О. Павлу Ниицума толковал утром, что нужно побуждать ленивых катихизаторов к проповеди и труду — наказанием вычета из содержания. А он уже отдал приказание о. Феодору Мидзуно наказать Павла Хатада сокращеньем жалованья. По всему видно, что плох о. Ниицума для управления Церкви. Проповедует рьяно, да и то больше λοχομαια, — управлять же не способен. Посмотрим, что впереди. Но, кажется, иметь его в виду для епископства рано. Способности по управлению, если не разовьются, ныне совсем плохи. Сделал ему выговор и сказал, что таких вещей, как наказание уменьшением содержания, нельзя поручить зря человеку, который и сам–то ненадежен в поведении…
Сегодня на колокольне подняли еще два колокола — второй и третий. Дай Бог им всем звонить во славу Божию!
Но не это все, не мелочные обыденные нужды занимают мою душу и гложет сердце. Протестантство (буду вперед это проклятое протестантство писать без буквы «т»: протестанство, — жаль, что не умею больше сократить, но с паршивой собаки хоть шерсти клок) потоком разживается по стране; все воспитание в стране в руках протестантских миссионеров; католики не уступают им в числе и рвении. А у нас никого, и невидны мы, или, если видны, то презираемы — Господи, послужат ли к чему мои усердные ежедневные молитвы о просвещении сей страны светом истинного Евангелия! Не нам, Боже, судить; нам только — «стыдение лица»! Но не обрати нам во грехи, по крайней мере, наши труды служить Тебе! …Боже, не дай по смерти мучения, равного испытываемому здесь, при виде, как преуспевает злоба католичества и нечестие протестантства!
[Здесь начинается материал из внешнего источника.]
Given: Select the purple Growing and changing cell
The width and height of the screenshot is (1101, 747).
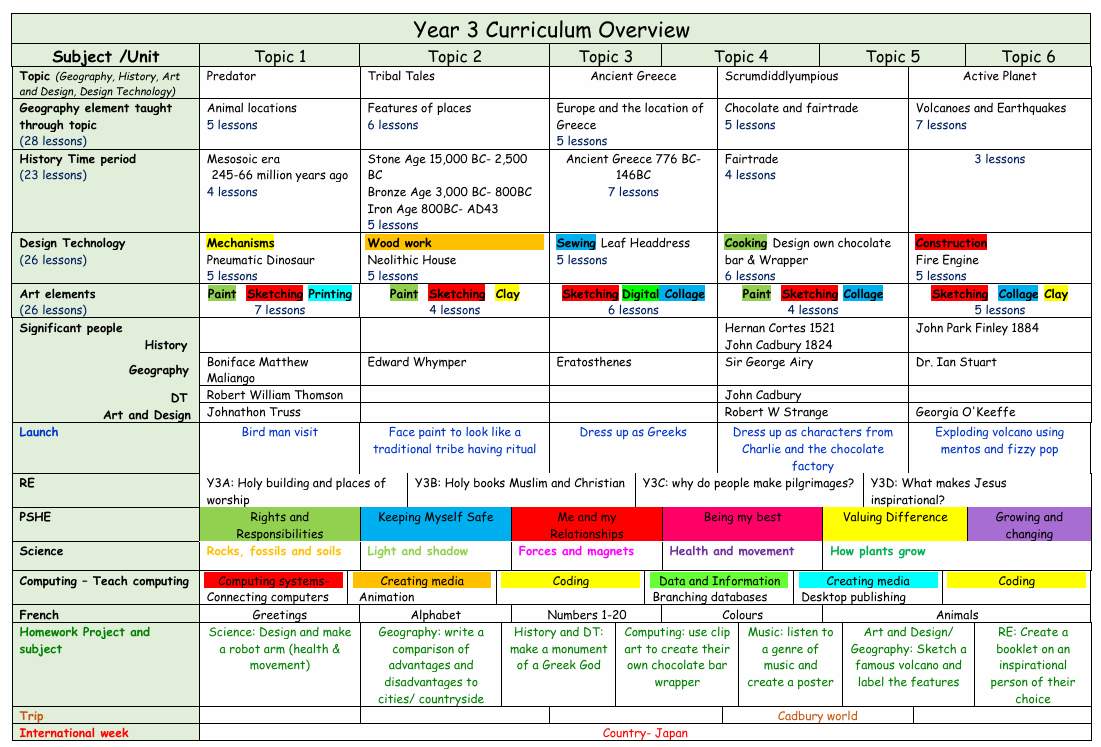Looking at the screenshot, I should pyautogui.click(x=1029, y=525).
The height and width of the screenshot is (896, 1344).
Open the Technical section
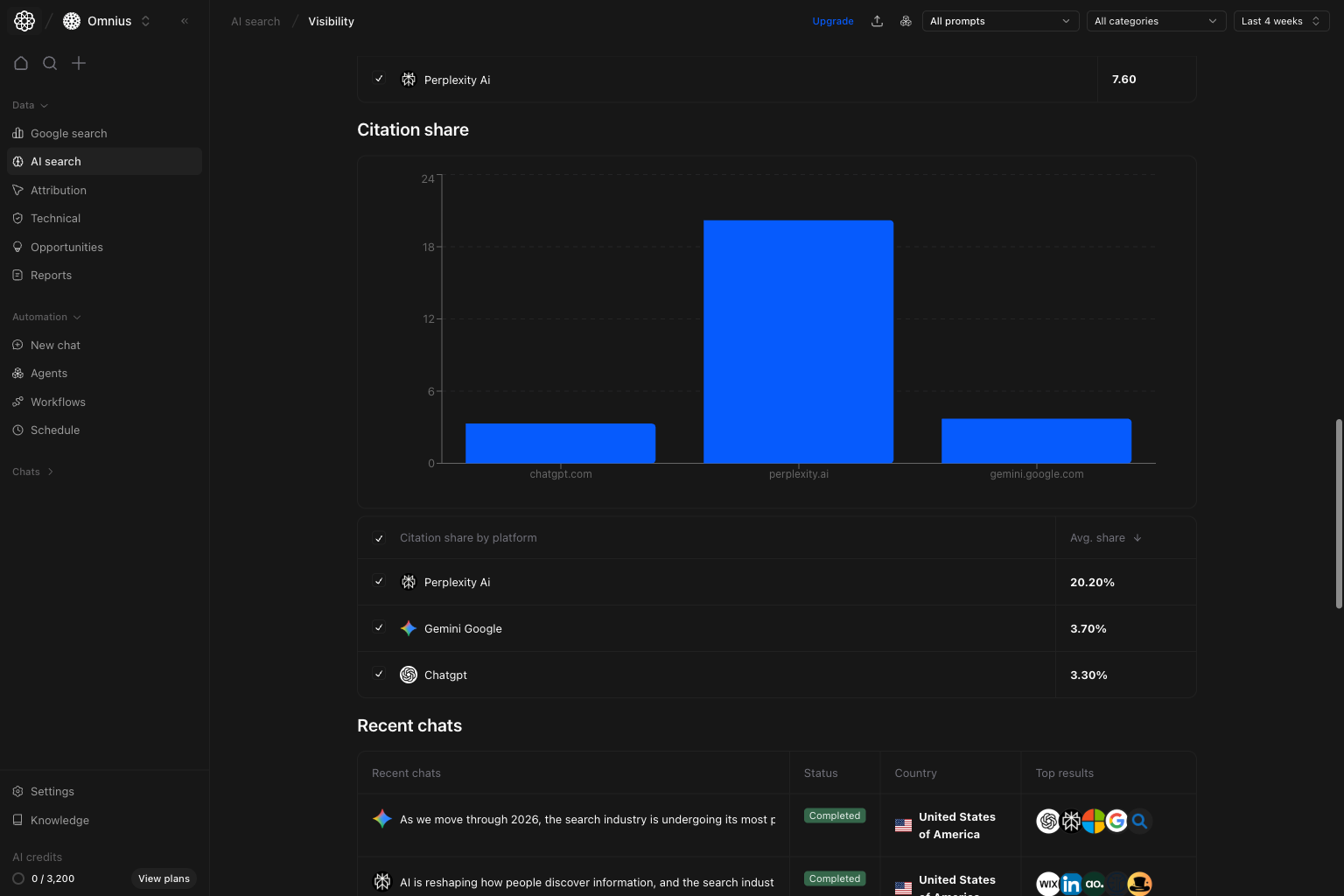[55, 218]
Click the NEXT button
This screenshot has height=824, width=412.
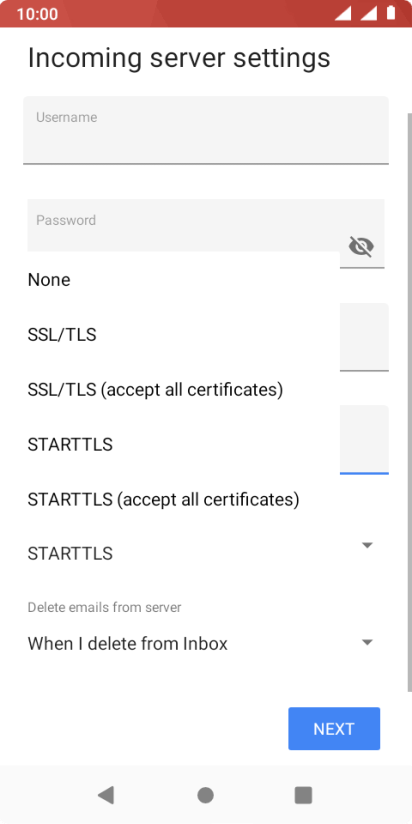(334, 728)
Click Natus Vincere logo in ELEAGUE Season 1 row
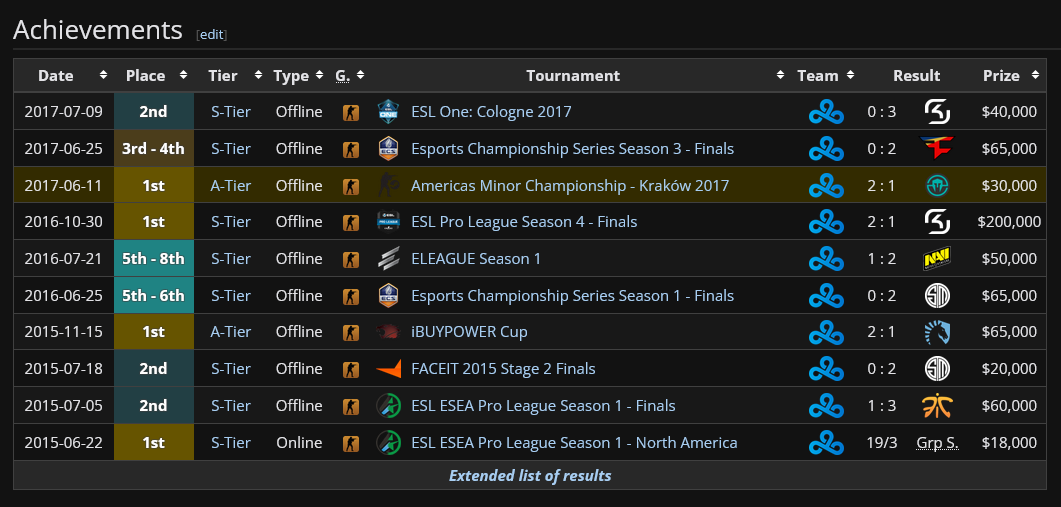Viewport: 1061px width, 507px height. [x=937, y=259]
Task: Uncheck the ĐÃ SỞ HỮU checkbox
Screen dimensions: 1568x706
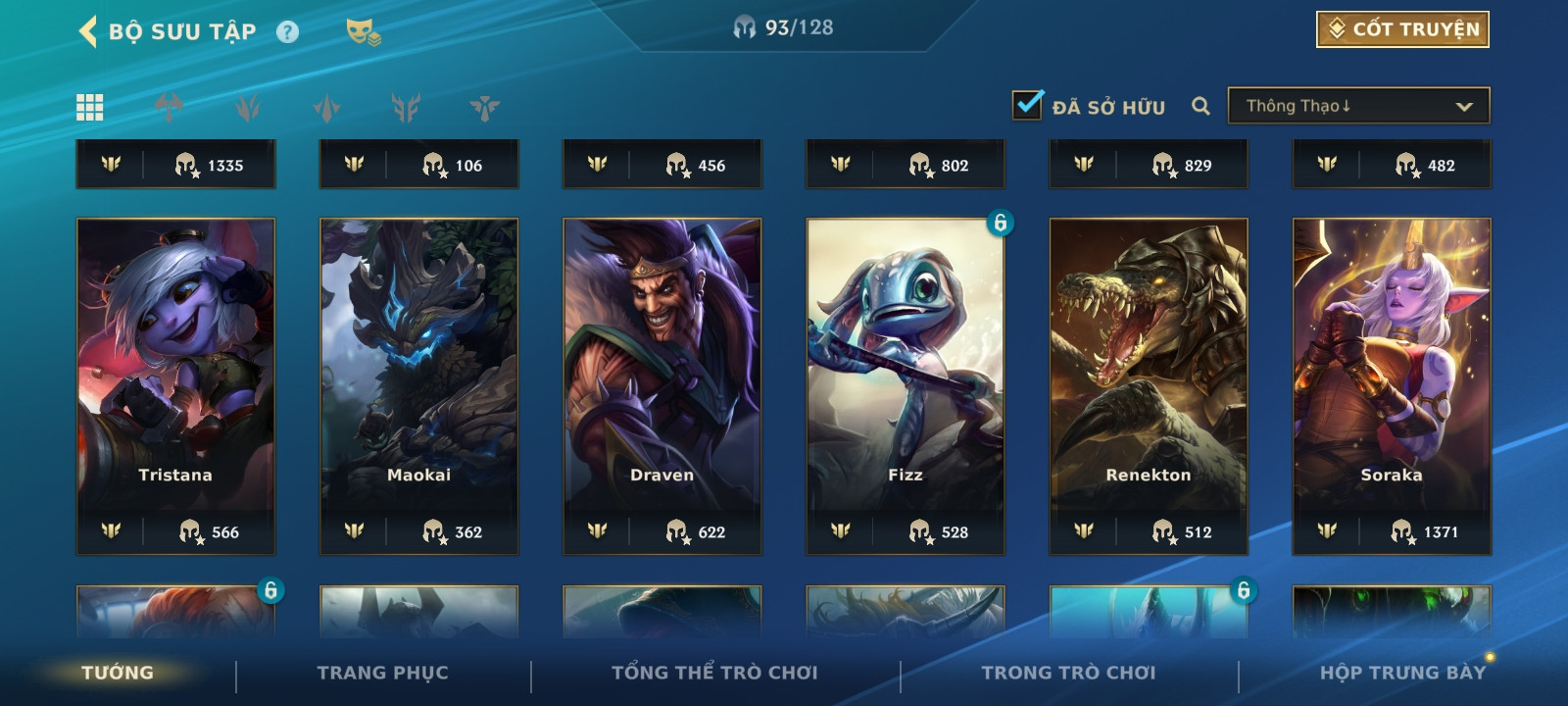Action: [x=1027, y=104]
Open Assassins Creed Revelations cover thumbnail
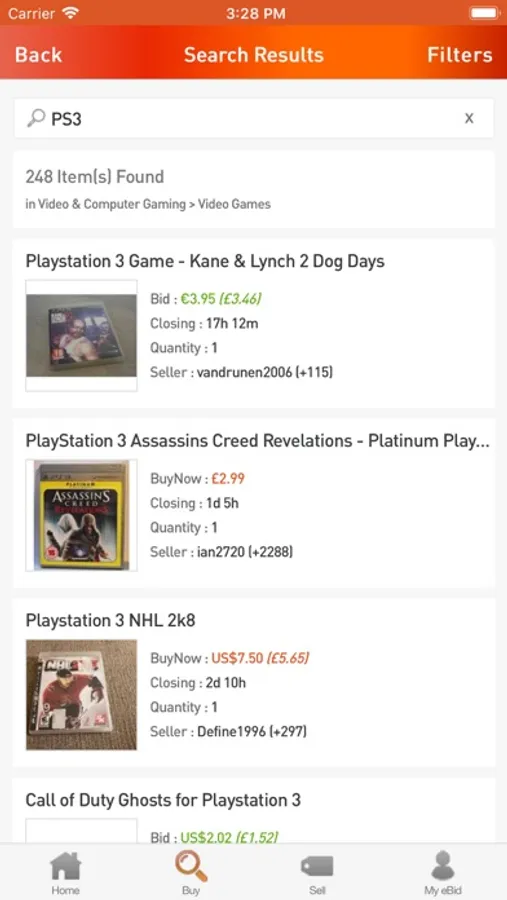The image size is (507, 900). [x=82, y=515]
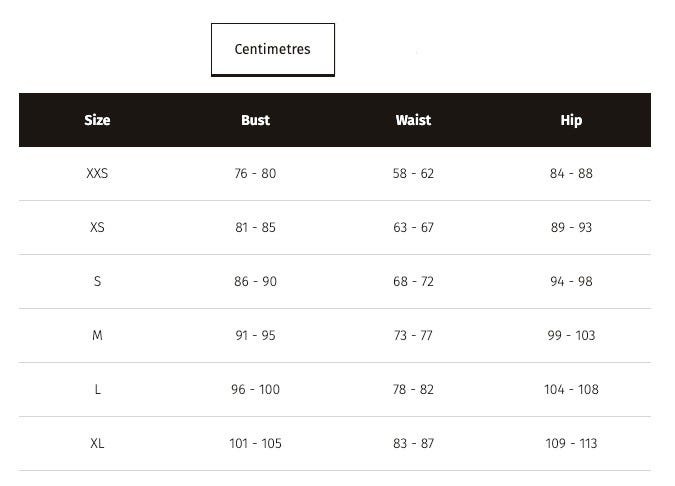Select the L size row label
The width and height of the screenshot is (675, 486).
pos(97,390)
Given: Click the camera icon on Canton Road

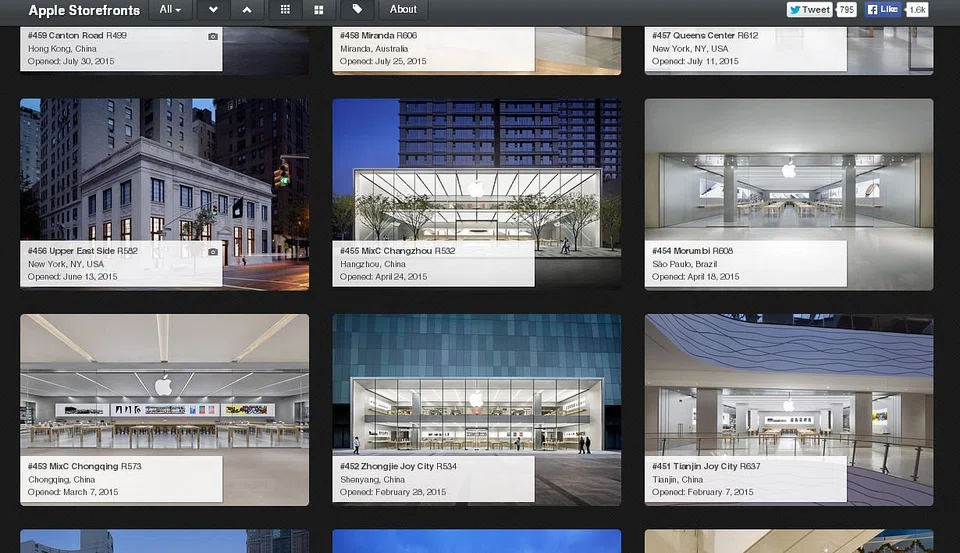Looking at the screenshot, I should click(212, 36).
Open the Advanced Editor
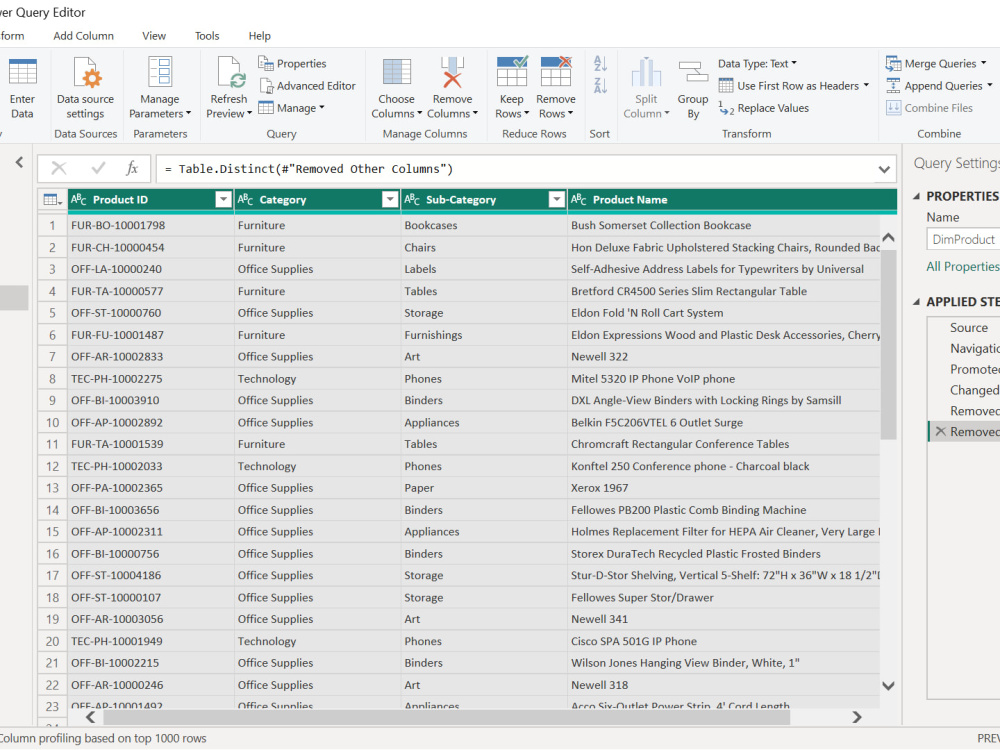Screen dimensions: 1000x750 pos(307,85)
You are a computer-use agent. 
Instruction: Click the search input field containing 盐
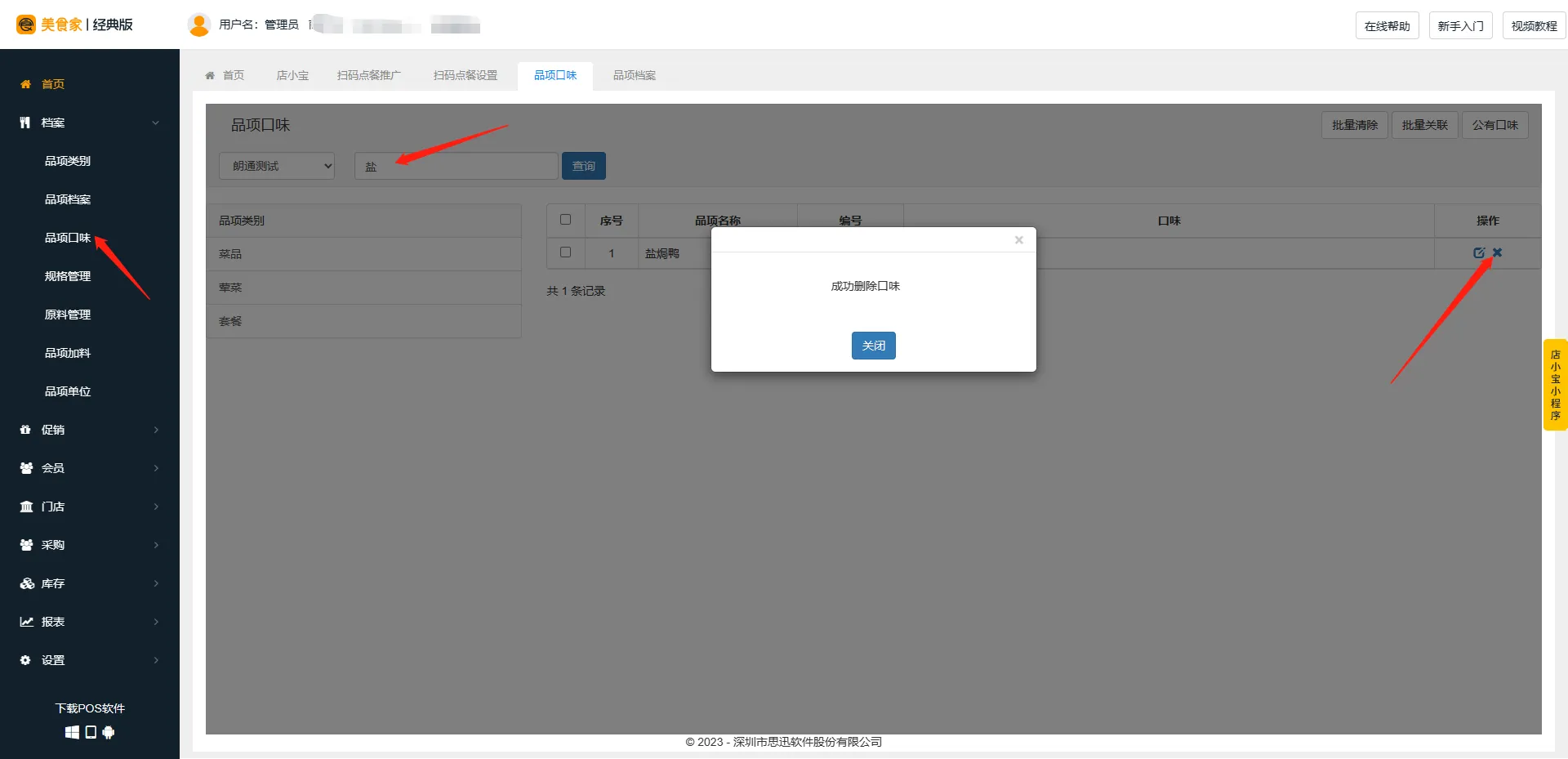456,166
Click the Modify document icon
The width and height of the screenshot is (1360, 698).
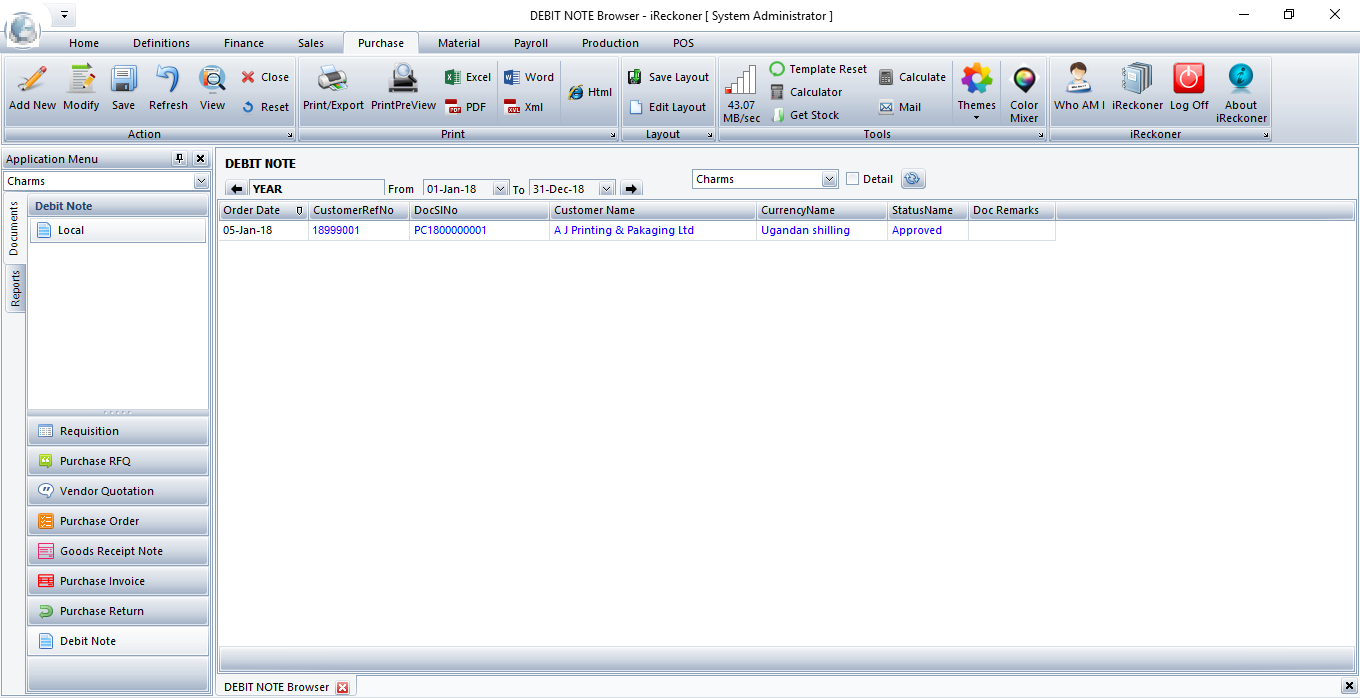(81, 80)
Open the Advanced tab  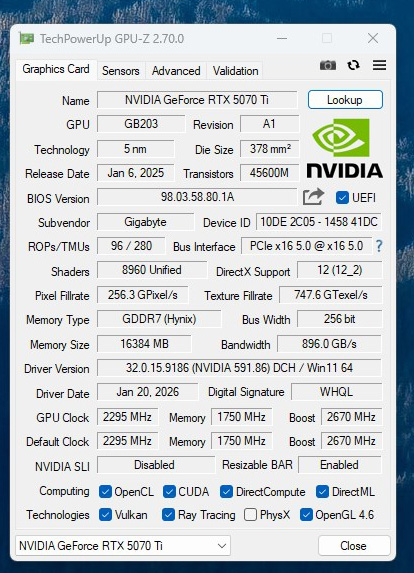176,71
31 августа/12 сентября 1889. Четверг.
Со вчерашнего вечера почти вплоть до сегодняшнего утра продолжался ураган. Не успели мы разобрать лесов на колокольне, уже начав разбирать; потому мало закрепленными некоторыми жердями, раскачиваемыми ураганом — едва щели в одном из шатров под крестом, — вогнута поверхность в дюйма три, — и испорчена медная крыша в двух местах. Слава Богу, однако, что беда этим ограничилась. Ураган был силы необычайной: все леса покривило, на куполе в шести местах листы приподняло (беда легкопоправимая), сломало в саду вишневое дерево и в редакции иву, повалило почти все заборы, где только было свободно ветру, — это в Миссии, а в городе, на окраинах, немало рухнувших домов, — в предместье же и гибель людей была под развалинами домов.